The royal sidhe floated across that half-lit court to surround her. Their eyes alight with love and happiness. The elk nudged her with their soft snouts and she patted them back. Indeed, all the animals of the forest–the mouse and owl, the deer and the wolf–crept from the forest to witness such a scene.

And, of course, he stood by her side and grasped her hand, squeezing it. She smiled and smiled and smiled until she thought she could smile no more. And then she danced and danced and danced until she thought she could dance no more…

“Come, my little flower,” he eventually said, a single tear rolling down his pale cheeks, “There is one final thing to do before we can dream of forever again.”

She nodded and squeezed his hand back. A lump formed in her throat and she swallowed it back down, though she knew that she had to do this one final act.

“Respect death,” she said and turned to leave.

***

“It is quite incredible, isn’t it?” grunted the gruff old gardener, tilting his head towards the grave while he leaned on an old shovel, “They ain’t even supposed to be flowering this time of year but there we have it staring right back at us.”
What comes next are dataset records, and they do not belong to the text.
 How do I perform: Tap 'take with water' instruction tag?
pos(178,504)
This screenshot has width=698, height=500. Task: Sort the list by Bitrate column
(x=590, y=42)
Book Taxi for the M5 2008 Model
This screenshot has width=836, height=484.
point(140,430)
“Y-yes, I suppose it is,” said the mother, kneeling there, “It is so beautiful. She would’ve loved it. She always liked flowers.”

“Well, some believe that the wee folk plant those in the graves of, uhm,” the old gardener fumbled around looking for the right word, “Lost children. Yes, Miss, they say that the fairies plant them hawthorns like that in the graves of the children that have wandered into their court never to return.”

The mother was silent, and then nodded and wiped a tear away from her eye.

“Yes, she would have liked it very much. I just hope that wherever she is now, she is happy.”

A single, delicate, pale white flower grew from the green grass atop her grave. A single, white flower that was warmed by the sun and touched by the moon from some distant, mystical court in a world removed from this dream where a little girl was happily dancing eternity away.